§ **TASK OBJECTIVE**
When you reach the line containing "Instruction: Click help icon beside IP段适用范围", start transcribing exactly and continue through the last line of the data, skipping every picture.
____
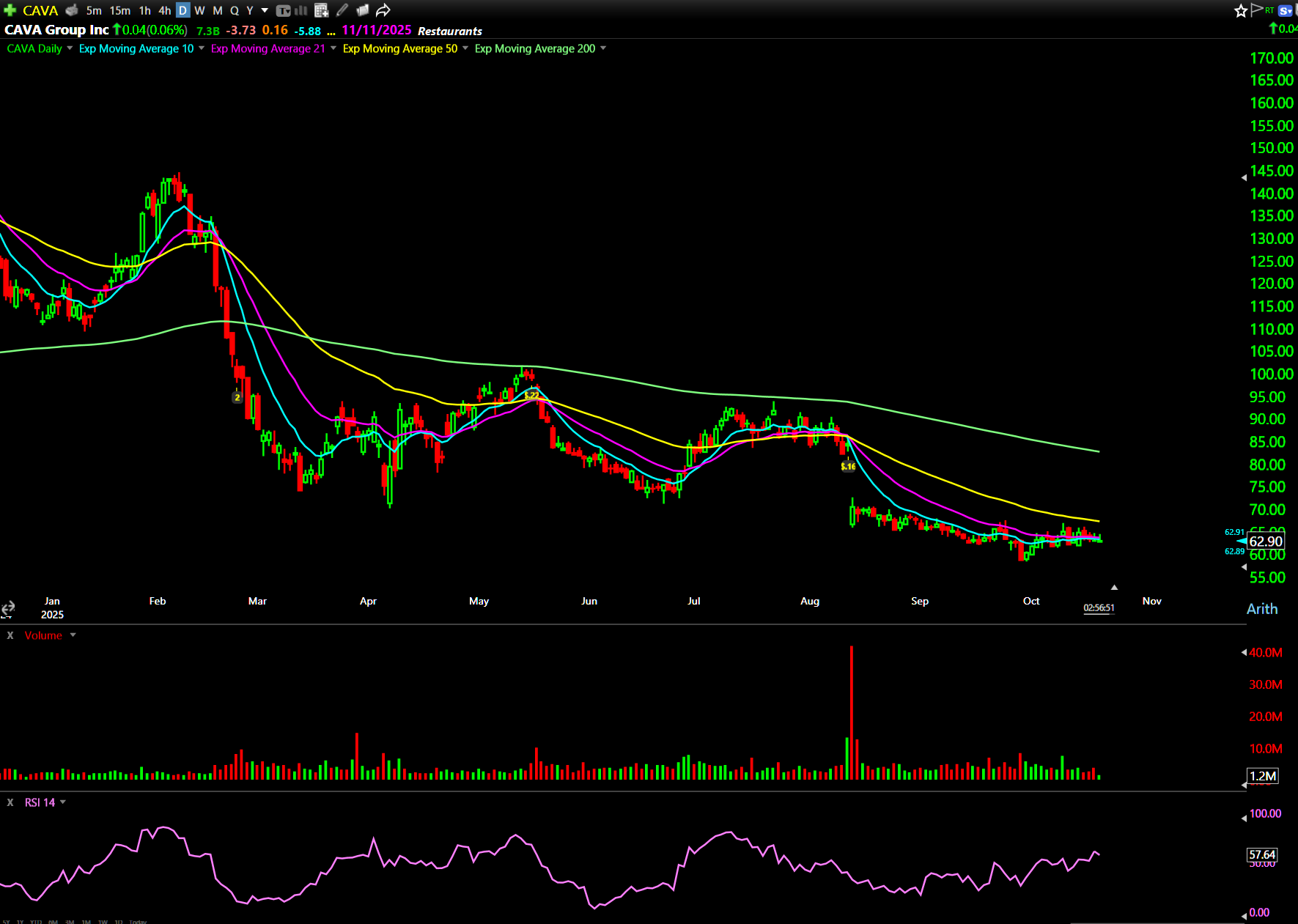Image resolution: width=1298 pixels, height=924 pixels.
Task: Click the pencil drawing tools icon
Action: click(342, 10)
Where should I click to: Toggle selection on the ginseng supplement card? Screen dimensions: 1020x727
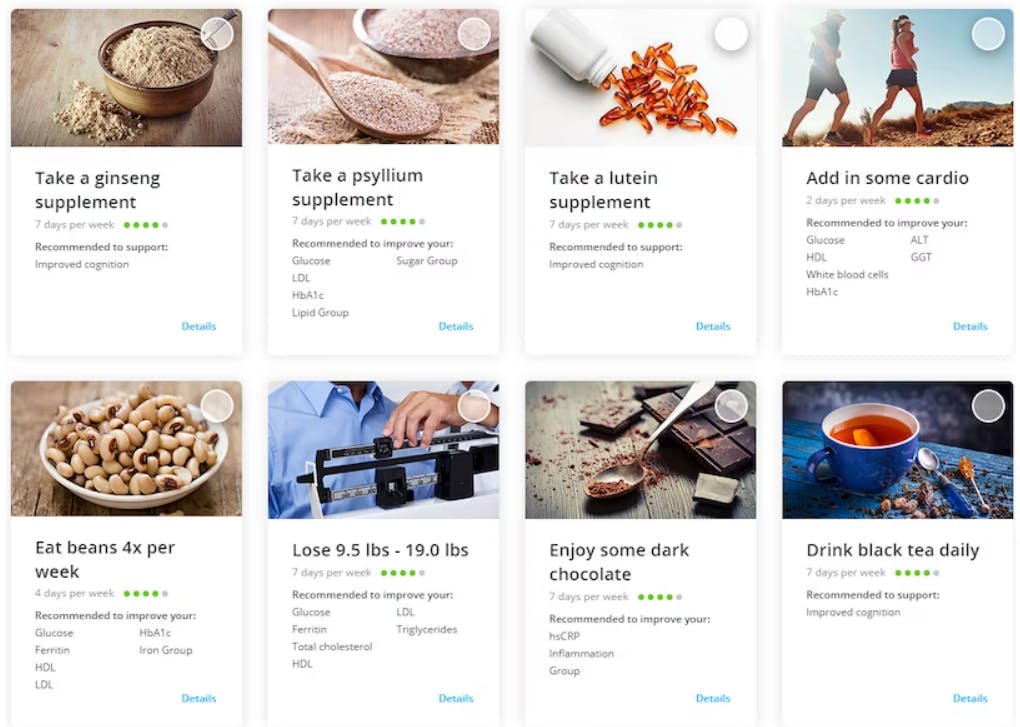[x=215, y=33]
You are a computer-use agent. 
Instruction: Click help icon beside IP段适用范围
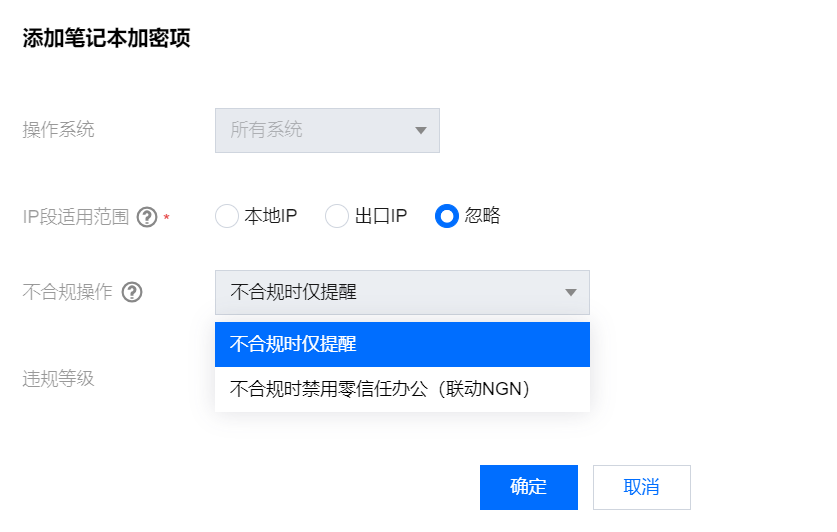click(147, 216)
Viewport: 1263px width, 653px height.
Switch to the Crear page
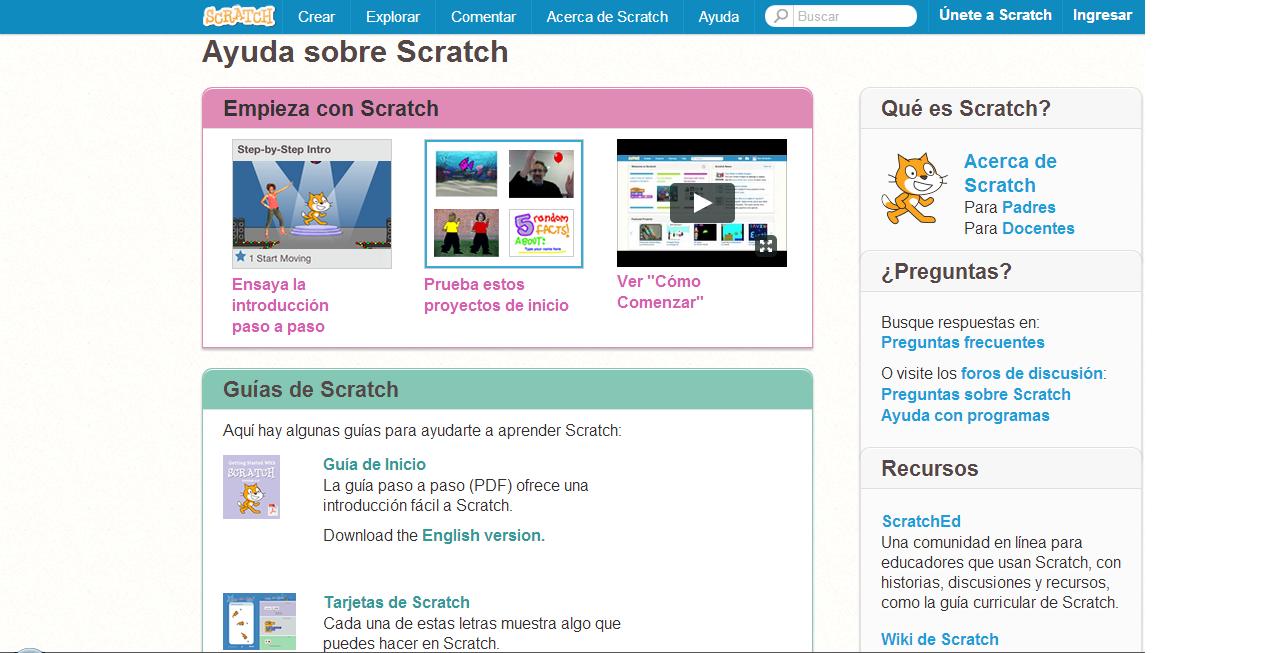point(316,16)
____
§ **FINAL ANSWER**
Instruction: Click help icon beside IP段适用范围
click(147, 216)
Viewport: 1263px width, 653px height.
Switch to the Crear page
point(316,16)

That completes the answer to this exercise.